◆ Exercise requirements
According to the OrangePOINTER text below, to which platform is the CodeCarbon tracking reported?

◆ Excerpted text
OrangePOINTER

The repository contains the scripts for the model, described in a paper submitted to NeurIPS 2021, titled "OrangePOINTER: Constraint progressive generation of texts in French language", which exploits the approach published in this article. The goal of this approach is a text generation under specific constrains (keywords) in a progressive, non-autoregressive manner.

Project predecessor relation

The current project is an adaptation to a French language context of the initial code repository, distributed under the MIT license. The main changes are (but to limited to):

Making code executable as Jupiter notebooks on cloud platforms (Google Cloud Platform, Colab, Kaggle)
Transitionning the training script from GPU to TPU.
Rewriting of the keywords extraction script, since the YAKE extractor didn't result in acceptable output for French language.
Addition of the CodeCarbon tracking, reported to the Comet ML platform for the scripts requiring considerable energy consumption.
Amelioration of the cleansing procedure in generate_training_data.ipynb script, based on empirical observations of the output.

◆ Records supplied
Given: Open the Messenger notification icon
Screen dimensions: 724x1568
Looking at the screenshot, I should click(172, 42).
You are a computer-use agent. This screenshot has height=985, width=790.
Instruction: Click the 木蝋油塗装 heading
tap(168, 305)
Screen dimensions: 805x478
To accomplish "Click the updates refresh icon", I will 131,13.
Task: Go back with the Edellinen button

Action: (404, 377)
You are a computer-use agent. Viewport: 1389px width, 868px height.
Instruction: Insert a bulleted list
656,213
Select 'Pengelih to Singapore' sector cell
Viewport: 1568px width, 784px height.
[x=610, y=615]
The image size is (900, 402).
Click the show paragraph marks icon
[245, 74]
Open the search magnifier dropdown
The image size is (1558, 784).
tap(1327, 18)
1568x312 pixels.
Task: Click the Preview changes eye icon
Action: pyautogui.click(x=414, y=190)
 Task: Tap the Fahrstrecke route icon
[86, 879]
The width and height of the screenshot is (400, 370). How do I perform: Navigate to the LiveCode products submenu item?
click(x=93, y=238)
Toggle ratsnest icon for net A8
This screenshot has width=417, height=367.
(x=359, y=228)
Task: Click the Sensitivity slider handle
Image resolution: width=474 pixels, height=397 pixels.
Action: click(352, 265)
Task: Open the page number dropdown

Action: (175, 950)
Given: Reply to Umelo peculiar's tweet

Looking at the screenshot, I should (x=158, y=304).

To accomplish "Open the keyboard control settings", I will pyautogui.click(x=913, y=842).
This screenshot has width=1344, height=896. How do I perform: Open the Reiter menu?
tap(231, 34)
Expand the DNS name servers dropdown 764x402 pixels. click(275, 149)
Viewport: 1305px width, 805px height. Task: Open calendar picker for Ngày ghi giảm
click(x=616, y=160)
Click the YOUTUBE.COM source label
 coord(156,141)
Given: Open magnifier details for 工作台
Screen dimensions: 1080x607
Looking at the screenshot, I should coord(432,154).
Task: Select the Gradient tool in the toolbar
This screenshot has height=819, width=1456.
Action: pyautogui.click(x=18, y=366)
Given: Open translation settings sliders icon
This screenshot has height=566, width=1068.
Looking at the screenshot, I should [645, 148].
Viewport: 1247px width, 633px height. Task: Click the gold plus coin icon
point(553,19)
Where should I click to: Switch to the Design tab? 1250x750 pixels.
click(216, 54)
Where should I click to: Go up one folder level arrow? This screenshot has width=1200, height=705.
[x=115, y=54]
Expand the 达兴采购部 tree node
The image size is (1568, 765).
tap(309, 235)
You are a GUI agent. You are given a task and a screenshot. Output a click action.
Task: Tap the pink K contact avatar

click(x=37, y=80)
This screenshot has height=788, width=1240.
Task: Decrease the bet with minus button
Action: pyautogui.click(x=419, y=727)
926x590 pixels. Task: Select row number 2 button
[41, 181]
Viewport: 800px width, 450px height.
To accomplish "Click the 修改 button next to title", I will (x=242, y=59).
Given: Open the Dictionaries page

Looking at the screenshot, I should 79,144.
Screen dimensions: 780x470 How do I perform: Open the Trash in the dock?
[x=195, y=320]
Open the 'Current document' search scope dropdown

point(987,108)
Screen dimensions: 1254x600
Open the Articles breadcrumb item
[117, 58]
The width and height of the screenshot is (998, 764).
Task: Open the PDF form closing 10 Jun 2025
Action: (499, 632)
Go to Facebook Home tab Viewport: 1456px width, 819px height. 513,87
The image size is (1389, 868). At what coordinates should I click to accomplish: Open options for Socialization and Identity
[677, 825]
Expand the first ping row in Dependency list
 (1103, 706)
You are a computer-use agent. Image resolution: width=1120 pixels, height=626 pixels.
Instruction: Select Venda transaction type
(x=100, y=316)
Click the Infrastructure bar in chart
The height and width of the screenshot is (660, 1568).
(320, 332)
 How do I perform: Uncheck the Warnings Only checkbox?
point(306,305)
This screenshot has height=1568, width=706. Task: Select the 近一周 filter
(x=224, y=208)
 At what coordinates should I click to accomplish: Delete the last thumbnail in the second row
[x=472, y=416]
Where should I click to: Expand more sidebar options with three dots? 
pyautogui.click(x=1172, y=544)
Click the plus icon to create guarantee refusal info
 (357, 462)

◆ Exercise response
The Comet ML platform.